> **PROBLEM**
Across all the records, filter for lines with the word "size" and copy them.

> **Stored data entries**
____

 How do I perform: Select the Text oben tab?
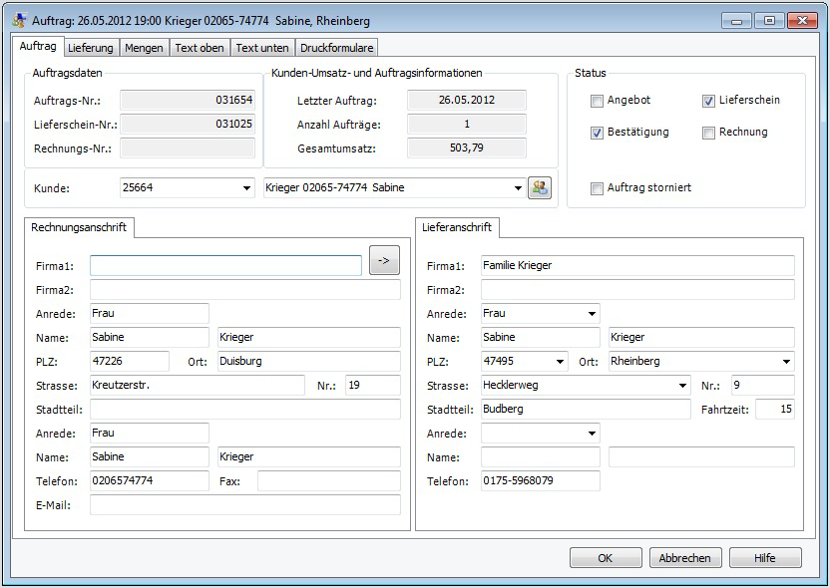pos(200,48)
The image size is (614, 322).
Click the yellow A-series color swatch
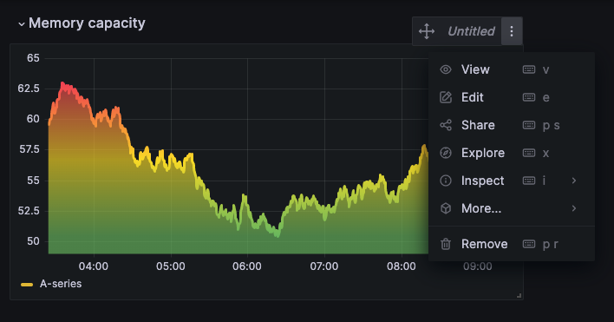tap(27, 285)
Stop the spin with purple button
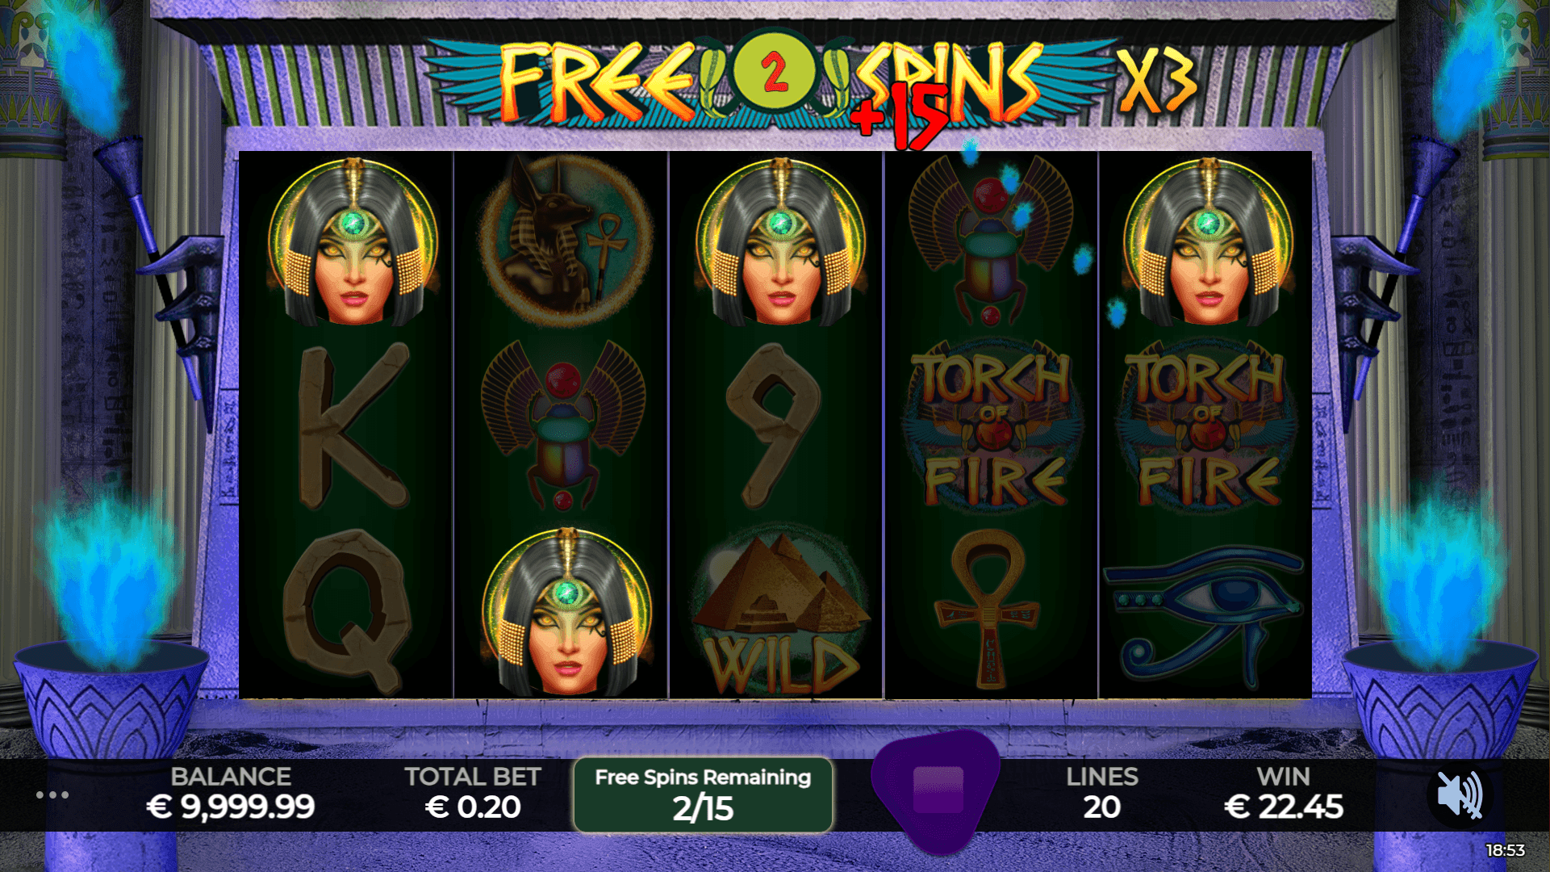This screenshot has width=1550, height=872. (x=938, y=790)
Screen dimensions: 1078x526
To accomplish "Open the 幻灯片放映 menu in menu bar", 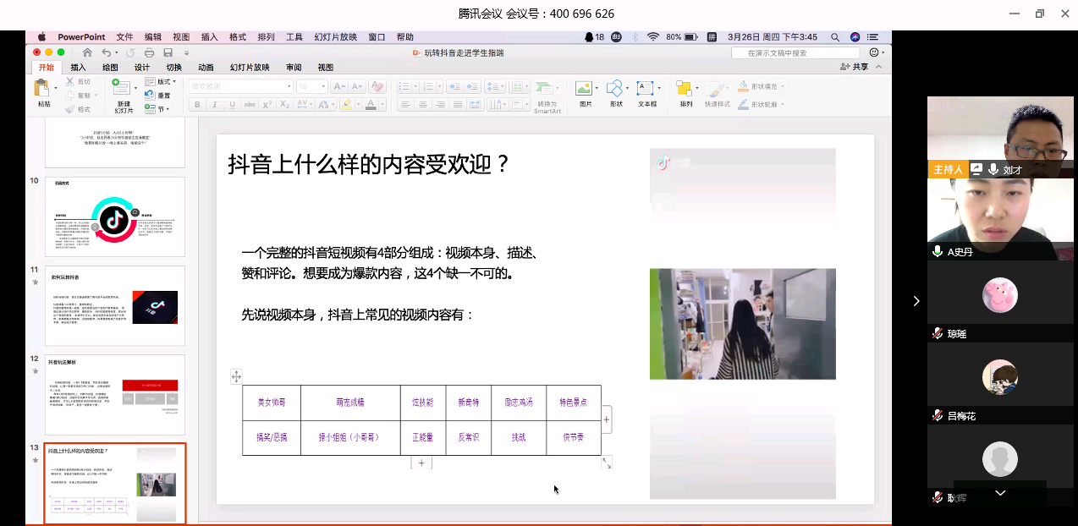I will (335, 37).
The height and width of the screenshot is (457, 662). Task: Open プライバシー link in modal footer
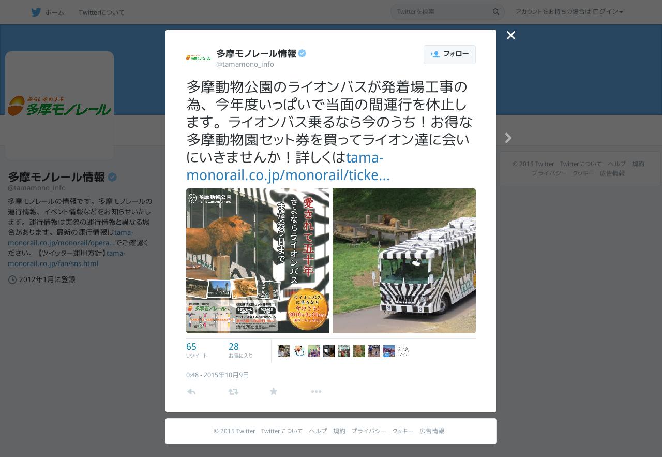368,431
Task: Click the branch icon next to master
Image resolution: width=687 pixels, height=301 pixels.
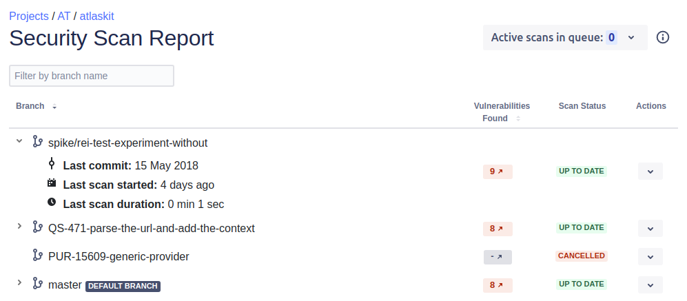Action: [x=37, y=284]
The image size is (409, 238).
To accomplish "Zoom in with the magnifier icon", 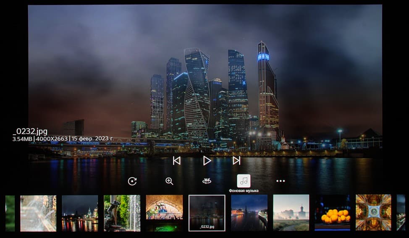I will (x=169, y=181).
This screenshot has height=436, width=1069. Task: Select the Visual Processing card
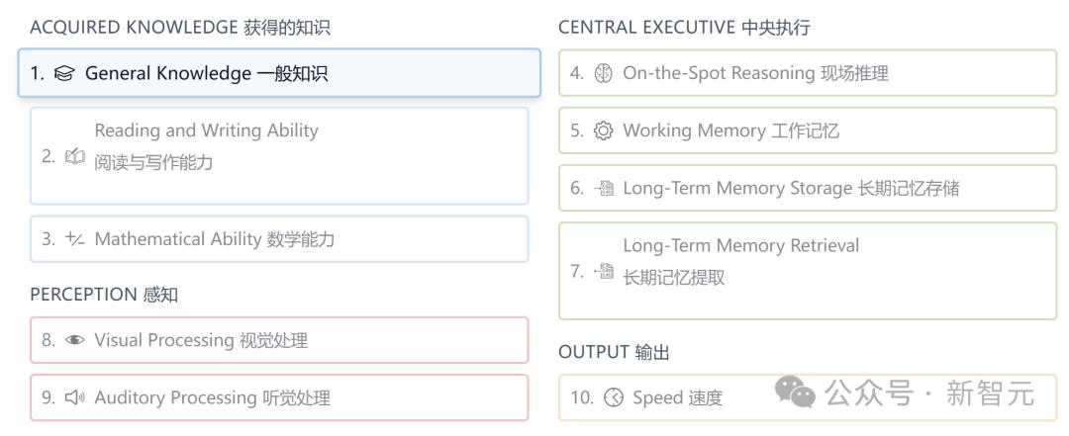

____

> **SOLUTION BELOW**
The image size is (614, 322).
The image size is (409, 238).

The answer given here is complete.